# [Data extracts]
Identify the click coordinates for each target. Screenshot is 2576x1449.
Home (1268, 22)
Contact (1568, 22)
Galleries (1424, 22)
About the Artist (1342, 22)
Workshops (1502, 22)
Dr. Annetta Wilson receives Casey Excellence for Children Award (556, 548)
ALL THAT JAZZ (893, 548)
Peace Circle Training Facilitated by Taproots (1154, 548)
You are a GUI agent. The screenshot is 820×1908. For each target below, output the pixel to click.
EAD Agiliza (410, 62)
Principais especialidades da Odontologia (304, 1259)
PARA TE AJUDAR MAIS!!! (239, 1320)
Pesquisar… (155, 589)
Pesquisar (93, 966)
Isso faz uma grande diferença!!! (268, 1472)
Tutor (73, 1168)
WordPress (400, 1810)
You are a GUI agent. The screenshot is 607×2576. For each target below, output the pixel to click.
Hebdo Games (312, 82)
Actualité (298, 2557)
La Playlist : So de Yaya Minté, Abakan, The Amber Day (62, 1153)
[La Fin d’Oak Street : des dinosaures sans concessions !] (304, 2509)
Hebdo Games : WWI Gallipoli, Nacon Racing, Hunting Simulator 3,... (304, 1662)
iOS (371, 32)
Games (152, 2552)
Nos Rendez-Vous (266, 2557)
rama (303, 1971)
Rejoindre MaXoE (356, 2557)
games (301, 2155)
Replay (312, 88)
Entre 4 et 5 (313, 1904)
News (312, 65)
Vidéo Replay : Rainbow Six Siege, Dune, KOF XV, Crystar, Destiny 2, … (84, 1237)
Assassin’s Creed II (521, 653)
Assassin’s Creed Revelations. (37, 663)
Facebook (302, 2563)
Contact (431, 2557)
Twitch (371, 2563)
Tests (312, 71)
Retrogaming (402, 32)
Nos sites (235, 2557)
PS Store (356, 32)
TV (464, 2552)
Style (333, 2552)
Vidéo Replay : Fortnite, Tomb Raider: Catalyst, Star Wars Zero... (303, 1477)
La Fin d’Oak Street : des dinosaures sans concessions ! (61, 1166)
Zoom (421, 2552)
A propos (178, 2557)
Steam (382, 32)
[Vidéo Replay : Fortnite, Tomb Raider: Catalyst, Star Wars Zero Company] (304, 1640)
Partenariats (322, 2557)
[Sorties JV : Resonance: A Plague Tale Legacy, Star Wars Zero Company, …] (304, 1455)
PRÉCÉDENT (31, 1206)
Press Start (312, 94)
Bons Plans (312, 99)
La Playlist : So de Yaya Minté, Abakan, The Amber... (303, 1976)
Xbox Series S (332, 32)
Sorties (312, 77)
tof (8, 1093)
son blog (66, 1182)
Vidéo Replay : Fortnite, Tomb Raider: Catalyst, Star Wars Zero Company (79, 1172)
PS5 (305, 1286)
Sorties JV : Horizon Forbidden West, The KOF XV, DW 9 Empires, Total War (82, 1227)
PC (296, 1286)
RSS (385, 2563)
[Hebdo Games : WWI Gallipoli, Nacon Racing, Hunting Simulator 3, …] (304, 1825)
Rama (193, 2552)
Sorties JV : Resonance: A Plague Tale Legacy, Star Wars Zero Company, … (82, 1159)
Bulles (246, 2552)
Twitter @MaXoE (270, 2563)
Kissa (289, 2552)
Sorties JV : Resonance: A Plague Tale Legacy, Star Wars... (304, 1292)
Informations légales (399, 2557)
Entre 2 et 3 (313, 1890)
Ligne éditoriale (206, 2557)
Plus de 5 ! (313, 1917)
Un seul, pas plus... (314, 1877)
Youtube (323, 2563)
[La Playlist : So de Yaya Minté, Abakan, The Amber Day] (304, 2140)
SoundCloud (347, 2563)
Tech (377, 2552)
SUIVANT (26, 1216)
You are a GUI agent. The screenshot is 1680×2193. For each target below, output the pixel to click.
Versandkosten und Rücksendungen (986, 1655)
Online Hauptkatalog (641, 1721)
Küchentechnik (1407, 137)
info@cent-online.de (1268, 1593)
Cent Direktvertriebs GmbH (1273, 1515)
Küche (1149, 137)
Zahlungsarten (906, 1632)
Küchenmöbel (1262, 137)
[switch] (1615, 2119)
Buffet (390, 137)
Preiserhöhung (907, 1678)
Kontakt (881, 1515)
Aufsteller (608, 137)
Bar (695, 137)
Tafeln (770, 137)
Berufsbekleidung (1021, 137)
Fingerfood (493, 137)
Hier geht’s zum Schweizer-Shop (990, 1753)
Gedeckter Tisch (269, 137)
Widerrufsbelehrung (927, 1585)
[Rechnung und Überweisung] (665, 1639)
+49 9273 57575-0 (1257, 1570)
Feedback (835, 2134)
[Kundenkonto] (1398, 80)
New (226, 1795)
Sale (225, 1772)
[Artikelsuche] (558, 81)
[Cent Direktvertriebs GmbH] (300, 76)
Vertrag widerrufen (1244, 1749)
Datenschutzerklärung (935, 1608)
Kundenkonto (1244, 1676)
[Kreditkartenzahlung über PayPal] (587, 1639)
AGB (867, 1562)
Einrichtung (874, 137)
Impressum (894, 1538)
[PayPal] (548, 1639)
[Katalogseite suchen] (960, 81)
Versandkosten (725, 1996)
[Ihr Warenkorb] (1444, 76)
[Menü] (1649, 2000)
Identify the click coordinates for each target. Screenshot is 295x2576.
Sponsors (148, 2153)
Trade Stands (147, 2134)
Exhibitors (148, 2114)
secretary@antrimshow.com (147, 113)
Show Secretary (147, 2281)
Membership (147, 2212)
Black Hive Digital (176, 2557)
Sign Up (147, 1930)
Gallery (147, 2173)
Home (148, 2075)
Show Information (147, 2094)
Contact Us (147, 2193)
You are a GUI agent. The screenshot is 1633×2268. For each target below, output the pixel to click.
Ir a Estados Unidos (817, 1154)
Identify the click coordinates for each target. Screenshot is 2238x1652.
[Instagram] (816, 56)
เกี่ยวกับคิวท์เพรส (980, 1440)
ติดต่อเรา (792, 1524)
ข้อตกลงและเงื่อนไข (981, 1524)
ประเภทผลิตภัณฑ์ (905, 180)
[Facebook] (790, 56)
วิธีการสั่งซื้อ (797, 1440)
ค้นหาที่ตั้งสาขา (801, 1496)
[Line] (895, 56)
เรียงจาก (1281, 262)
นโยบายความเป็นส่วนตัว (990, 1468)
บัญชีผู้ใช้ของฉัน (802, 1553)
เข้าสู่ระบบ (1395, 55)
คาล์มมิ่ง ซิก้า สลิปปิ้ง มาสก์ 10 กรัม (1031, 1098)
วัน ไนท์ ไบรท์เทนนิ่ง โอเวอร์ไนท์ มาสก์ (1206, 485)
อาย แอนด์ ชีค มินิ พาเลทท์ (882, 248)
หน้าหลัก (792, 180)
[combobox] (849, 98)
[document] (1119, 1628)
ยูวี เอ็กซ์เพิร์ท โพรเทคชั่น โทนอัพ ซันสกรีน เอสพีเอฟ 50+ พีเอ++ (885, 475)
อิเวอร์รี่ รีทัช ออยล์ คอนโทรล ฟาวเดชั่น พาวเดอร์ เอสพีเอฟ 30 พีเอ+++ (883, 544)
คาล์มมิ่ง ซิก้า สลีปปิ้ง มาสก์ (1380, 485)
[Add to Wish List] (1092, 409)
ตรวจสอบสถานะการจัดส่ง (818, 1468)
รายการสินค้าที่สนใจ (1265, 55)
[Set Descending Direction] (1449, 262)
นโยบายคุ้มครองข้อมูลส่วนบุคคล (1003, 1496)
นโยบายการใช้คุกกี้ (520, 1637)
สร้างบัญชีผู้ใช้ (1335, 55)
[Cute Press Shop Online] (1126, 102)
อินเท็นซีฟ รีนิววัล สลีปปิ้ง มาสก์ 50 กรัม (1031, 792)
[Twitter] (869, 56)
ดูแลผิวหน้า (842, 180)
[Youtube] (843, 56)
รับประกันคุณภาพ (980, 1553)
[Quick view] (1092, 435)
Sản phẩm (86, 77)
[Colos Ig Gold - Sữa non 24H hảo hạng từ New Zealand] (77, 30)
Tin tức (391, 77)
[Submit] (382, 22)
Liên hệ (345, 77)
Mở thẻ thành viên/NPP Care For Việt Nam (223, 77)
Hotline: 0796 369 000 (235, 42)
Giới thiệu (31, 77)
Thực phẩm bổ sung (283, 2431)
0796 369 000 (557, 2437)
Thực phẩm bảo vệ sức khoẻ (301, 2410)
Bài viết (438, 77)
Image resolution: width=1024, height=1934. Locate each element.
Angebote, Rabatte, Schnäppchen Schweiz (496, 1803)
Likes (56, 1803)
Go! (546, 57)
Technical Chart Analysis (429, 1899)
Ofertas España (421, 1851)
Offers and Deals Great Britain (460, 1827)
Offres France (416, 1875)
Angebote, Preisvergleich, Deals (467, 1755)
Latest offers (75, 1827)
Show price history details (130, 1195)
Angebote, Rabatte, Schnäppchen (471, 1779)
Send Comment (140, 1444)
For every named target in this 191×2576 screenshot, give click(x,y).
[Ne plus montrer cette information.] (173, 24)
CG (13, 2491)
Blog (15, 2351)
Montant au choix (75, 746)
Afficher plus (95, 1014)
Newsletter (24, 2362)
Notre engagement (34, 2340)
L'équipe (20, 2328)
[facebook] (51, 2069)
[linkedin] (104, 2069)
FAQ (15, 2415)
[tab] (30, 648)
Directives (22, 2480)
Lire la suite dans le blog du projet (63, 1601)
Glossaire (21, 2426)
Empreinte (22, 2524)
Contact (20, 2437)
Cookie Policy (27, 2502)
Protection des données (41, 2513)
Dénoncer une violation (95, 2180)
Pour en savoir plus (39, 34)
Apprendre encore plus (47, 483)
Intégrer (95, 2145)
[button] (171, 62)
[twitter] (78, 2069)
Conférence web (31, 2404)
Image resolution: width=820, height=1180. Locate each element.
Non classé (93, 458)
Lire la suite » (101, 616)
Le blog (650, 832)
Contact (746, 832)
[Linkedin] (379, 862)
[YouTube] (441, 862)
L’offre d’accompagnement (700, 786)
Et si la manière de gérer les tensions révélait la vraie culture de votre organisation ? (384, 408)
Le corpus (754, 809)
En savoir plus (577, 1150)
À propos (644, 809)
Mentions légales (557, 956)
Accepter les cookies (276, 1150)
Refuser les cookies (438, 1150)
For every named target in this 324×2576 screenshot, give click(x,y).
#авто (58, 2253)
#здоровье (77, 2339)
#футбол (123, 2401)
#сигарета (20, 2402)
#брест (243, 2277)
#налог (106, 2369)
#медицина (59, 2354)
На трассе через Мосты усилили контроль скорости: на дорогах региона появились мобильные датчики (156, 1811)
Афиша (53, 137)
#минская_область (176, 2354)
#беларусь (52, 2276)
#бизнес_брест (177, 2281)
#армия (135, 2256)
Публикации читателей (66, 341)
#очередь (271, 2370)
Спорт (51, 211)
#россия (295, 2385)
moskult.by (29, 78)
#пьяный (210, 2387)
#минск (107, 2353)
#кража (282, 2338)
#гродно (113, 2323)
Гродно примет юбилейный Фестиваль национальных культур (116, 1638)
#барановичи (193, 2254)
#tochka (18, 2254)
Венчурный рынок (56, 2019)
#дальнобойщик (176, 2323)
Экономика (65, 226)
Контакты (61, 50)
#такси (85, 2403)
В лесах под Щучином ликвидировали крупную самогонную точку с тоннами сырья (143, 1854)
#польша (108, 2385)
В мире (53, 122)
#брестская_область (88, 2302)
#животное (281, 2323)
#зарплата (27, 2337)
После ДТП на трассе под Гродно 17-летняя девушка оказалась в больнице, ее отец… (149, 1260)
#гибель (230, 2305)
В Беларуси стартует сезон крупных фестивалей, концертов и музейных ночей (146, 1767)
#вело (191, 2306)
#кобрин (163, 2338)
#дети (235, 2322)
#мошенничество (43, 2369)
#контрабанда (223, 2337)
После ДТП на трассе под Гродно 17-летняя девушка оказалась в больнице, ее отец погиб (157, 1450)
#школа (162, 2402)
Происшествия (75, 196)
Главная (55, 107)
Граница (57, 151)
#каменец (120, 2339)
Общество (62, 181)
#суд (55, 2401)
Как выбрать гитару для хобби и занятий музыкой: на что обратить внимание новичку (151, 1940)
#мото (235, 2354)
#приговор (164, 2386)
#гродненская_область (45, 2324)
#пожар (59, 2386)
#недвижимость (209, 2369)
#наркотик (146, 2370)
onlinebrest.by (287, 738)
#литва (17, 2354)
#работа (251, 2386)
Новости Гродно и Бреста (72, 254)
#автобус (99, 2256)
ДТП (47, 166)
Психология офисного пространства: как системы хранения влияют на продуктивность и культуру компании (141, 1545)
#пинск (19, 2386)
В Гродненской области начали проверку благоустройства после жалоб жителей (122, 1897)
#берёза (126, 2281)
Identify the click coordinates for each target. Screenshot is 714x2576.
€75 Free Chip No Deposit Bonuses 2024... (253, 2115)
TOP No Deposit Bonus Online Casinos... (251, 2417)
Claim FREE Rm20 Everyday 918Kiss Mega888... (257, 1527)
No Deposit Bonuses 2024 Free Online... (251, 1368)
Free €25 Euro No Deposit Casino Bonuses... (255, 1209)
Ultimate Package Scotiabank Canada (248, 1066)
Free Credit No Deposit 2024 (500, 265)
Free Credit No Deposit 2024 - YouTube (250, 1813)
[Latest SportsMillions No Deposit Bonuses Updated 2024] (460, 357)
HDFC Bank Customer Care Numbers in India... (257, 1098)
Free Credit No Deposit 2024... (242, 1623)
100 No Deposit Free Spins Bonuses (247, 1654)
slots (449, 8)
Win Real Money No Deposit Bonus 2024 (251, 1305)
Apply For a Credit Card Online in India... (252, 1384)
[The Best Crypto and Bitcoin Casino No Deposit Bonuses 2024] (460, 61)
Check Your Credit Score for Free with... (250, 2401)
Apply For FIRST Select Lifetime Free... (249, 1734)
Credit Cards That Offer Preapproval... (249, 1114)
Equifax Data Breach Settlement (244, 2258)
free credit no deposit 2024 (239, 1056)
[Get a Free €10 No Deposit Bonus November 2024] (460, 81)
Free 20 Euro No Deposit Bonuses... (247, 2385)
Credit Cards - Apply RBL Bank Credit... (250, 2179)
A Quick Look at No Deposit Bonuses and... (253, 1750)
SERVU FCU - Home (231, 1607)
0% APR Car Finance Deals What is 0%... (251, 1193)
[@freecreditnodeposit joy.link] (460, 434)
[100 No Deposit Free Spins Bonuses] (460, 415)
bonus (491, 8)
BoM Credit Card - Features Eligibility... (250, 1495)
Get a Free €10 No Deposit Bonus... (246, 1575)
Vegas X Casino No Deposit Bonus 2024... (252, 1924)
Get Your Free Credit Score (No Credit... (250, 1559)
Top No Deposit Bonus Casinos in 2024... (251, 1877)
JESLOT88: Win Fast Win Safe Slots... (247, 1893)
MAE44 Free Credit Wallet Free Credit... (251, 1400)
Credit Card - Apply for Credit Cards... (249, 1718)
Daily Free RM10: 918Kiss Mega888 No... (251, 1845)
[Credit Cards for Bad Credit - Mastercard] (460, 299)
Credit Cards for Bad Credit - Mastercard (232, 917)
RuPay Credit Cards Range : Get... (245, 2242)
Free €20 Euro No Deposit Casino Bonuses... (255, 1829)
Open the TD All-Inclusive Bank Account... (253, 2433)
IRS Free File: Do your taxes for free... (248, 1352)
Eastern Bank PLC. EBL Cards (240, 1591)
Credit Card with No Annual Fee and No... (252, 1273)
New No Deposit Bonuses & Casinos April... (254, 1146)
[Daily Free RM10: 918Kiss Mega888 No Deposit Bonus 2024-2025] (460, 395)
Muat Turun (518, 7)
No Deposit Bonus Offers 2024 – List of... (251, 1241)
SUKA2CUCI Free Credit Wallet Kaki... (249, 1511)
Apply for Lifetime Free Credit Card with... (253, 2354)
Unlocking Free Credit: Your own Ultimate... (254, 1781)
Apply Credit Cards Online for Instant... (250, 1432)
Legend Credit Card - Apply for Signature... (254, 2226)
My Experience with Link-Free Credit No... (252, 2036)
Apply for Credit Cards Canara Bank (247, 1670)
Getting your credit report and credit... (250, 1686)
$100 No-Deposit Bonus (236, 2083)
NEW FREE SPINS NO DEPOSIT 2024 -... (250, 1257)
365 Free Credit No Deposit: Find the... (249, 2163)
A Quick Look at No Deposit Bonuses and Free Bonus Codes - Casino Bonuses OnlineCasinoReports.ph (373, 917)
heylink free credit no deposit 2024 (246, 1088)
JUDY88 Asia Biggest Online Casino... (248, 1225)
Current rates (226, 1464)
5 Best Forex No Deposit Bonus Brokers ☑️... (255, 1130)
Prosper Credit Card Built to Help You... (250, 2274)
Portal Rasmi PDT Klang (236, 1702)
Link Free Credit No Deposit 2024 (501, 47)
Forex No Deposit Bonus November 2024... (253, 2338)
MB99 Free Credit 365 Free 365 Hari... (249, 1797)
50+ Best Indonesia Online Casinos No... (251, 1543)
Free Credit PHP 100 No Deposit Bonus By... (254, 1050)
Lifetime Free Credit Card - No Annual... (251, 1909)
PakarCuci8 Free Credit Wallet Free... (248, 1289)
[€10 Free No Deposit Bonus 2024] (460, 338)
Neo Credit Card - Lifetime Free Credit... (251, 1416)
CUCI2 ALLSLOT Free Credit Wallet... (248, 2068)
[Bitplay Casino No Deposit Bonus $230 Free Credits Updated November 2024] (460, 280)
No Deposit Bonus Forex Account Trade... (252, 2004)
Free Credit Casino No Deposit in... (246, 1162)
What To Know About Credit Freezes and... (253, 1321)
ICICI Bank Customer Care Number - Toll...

# [What the exercise asks]
Lines to set down from above: the line with "Twitch (371, 2563)", the line with "Bons Plans (312, 99)", and every line between, each exactly as written.

# [Task answer]
Twitch (371, 2563)
Tests (312, 71)
Retrogaming (402, 32)
Nos sites (235, 2557)
PS Store (356, 32)
TV (464, 2552)
Style (333, 2552)
Vidéo Replay : Fortnite, Tomb Raider: Catalyst, Star Wars Zero... (303, 1477)
La Fin d’Oak Street : des dinosaures sans concessions ! (61, 1166)
Zoom (421, 2552)
A propos (178, 2557)
Steam (382, 32)
[Vidéo Replay : Fortnite, Tomb Raider: Catalyst, Star Wars Zero Company] (304, 1640)
Partenariats (322, 2557)
[Sorties JV : Resonance: A Plague Tale Legacy, Star Wars Zero Company, …] (304, 1455)
PRÉCÉDENT (31, 1206)
Press Start (312, 94)
Bons Plans (312, 99)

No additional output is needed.